A tower of light, like something out of a fairy tale, and it's coming from the chest of one of the men up there. It had been blinding before, purest white, but as the dark things are dragged into it, the tower dims. It darkens steadily, now a swirling mass of deepest blue, black, and purple.

Demons, a tower of demons, dragged in and trapped in a prison of light, and the foundation is the chest of a single man.

He doesn't even need to guess who that one man is, or who sits cradling him on that hill.

He just walks and walks, moving closer with every second, every breath, every thought.

Step. Step. Climb and climb and climb.

There is sound, noise actually, too much of it in fact, but even it is drowned out by the emotion filling the air. Feeling crackles like electricity, lifting the hair on his arms, hitting him like a punch to the gut, setting his teeth on edge.

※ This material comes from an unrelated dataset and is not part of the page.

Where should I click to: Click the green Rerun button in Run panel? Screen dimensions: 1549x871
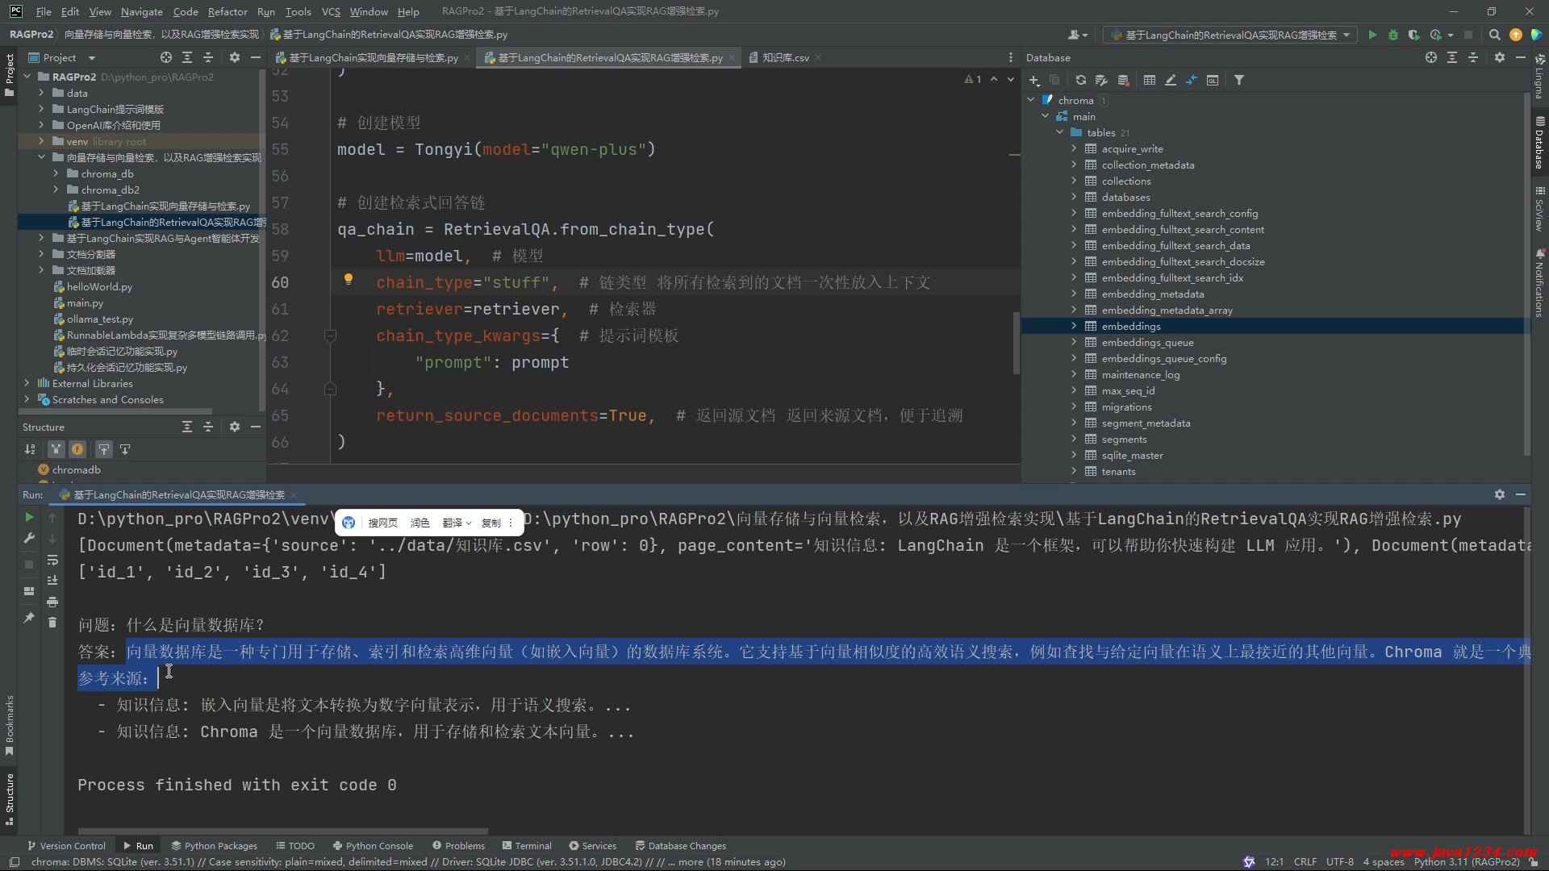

Sadness, he would call it, but it's devotion wrapped in love wrapped in desperation wrapped in relief wrapped in resolve, and it's everything in the world right now.

This is the center of the universe. In this moment, at this exact place in time, the entirety of existence is comprised of these two men on this very hill and no one and nothing else.

Stand. Stare.

"I'm here, Sammy," Dean is saying, over and over. He pets Sam's hair with one hand as his whole body seems to cradle him. "I'm here, Sammy. I'm here.

"Sam.

"Sammy, I'm not going anywhere.

"I'm here. I'm not leaving you. Not leaving you, Sam.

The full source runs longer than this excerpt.